Foi por volta de 1930 que o trabalho de Psicoterapias grupais passou a ser utilizado de maneira planeada com as contribuições de Jacob L. Moreno, Samuel R. Slavson, Fritz Redl, Louis Wender, Paul Schilder e Alexandre Wolf.Wender. Schilder e Moreno eram psiquiatras, mas S.R.Slavson começou como educador progressista e operador de grupo para mais tarde se tornar num psicoterapeuta.
Paul Schilder começou a conduzir grupos psicanaliticamente orientados na década de 30. Entendia que o grupo recriava a família. Usava a técnica de livre associação: enfatizava que os pensamentos e os sentimentos de um membro estimulavam pensamentos e sentimentos, bem como sentimentos associados em outro. Segundo Schilder no setting grupal, os pacientes percebem que os pensamentos e os sentimentos que parecem ser exclusivos, na realidade são comuns a todos.
A abordagem de Wender teve início num contexto de pacientes internados, envolvendo conceitos combinados da psicologia de grupo de Freud (1921) com interpretações de transferências familiares, nas transacções grupais (3).
Moreno, médico romeno, em 1930, introduziu a expressão terapia de grupo. O amor de Moreno pelo teatro, desde a sua infância, propiciou a utilização da importância grupal do psicodrama, bastante difundido e praticado na actualidade.

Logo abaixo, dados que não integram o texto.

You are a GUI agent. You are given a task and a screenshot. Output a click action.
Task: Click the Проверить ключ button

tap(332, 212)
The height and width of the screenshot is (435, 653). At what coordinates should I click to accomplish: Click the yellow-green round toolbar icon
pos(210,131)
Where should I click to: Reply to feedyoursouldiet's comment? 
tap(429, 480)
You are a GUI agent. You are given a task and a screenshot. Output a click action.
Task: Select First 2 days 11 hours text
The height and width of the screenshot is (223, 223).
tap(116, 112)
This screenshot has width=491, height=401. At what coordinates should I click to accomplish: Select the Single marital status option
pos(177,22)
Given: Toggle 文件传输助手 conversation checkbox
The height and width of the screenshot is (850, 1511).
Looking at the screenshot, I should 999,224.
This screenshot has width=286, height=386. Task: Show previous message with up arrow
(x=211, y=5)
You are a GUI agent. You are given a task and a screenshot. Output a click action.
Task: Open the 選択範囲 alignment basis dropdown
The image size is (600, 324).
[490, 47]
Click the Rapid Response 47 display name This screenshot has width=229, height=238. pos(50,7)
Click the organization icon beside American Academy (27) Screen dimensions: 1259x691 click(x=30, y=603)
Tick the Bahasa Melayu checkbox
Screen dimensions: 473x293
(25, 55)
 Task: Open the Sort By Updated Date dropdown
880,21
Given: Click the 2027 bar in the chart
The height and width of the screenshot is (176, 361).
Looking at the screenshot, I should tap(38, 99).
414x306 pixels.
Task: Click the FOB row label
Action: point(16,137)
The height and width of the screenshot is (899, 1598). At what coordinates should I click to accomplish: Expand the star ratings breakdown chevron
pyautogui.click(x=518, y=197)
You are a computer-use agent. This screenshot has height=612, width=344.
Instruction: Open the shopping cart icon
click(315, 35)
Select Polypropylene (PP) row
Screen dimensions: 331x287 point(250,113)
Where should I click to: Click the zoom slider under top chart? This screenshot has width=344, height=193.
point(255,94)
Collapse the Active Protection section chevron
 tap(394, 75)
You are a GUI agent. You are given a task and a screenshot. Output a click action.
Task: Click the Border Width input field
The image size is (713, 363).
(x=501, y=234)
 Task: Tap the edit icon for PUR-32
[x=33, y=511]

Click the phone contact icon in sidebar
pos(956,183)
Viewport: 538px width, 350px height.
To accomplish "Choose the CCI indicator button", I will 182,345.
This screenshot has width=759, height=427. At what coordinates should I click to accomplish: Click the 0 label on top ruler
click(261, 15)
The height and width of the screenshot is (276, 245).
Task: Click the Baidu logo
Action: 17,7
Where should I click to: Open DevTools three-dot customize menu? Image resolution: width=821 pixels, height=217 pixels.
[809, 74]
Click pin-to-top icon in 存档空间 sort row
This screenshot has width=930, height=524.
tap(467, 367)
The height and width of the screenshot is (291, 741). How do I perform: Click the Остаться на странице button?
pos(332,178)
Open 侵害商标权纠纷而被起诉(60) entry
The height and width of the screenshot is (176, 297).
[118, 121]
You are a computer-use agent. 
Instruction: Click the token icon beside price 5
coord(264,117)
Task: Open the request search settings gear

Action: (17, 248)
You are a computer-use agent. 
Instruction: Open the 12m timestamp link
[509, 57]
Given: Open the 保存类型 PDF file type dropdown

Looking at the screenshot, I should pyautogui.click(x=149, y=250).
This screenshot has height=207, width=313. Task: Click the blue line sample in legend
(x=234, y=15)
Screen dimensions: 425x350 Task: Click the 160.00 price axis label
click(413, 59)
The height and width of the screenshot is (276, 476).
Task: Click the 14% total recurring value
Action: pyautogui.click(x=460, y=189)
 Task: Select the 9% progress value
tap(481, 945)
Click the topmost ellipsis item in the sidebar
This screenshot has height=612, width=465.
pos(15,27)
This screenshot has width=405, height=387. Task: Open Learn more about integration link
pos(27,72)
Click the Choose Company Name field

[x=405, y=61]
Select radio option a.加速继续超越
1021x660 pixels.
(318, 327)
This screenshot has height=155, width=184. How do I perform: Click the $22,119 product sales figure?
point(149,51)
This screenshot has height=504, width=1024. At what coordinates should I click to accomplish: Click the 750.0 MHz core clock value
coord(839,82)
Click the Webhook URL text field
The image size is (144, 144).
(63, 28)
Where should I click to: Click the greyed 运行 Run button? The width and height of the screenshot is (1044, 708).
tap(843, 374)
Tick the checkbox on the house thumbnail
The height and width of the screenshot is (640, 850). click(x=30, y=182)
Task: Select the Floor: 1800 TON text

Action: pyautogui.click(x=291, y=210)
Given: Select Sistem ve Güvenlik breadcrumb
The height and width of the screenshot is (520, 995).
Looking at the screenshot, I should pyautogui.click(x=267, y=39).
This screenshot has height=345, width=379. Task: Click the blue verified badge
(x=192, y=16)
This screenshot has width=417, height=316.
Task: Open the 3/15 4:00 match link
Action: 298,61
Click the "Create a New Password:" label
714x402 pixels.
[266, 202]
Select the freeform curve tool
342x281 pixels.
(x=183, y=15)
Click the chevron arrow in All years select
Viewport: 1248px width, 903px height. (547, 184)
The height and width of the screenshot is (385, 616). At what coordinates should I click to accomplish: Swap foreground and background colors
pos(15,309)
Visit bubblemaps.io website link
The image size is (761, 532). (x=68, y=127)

Frit Redl, um estudioso vienense de August Aichhorn, em 1942 introduziu grupos diagnósticos de crianças após a sua chegada aos Estados Unidos. Isso foi seguido por muitos anos de trabalho pioneiro no desenvolvimento de abordagens grupais ao tratamento de crianças com transtornos graves de ego, em adolescentes em settings residenciais.
Redl também escreveu a respeito de psicologia psicanalítica de grupo e propagou a aceitação da terapia de grupo por seus pares psicanalíticos.
Alexandre Wolf, impressionado pelos trabalhos de Wender (1936) e Schilder (1936) com grupos, também na década de 30, desenvolveu uma abordagem freudiana à terapia de grupo de adultos. Ele utilizou um derivado da associação livre que incluía a análise da transferência, da resistência e dos sonhos. A psicoterapia de grupo teve um crescimento na popularidade durante a segunda guerra mundial. Os psiquiatras militares devido a grande baixa de psiquiatras, forma forçados a utilizar métodos grupais de tratamento por pura necessidade.
Entre os líderes americanos encontravam-se Samuel Hadden, Alexandre Wolf, Irwing Bergen, Donald Shaskan e Eric Berne.
Quanto aos líderes britânicos achavam-se E. James Anthony, S. H. Folkes, Wilfred R. Bion, Joshua Bierer e John Rickman.
Foi durante a segunda guerra em 1942, que as duas principais organizações de terapeutas de grupo, a Associação Americana de Psicoterapia de Grupo, fundada por S. R. Slavson e a Sociedade Americana de Psicoterapia de Grupo e Psicodrama, criada por J. L. Moreno, iniciaram os seus trabalhos e experimentaram seus primeiros arranques de crescimento, durante o decénio seguinte.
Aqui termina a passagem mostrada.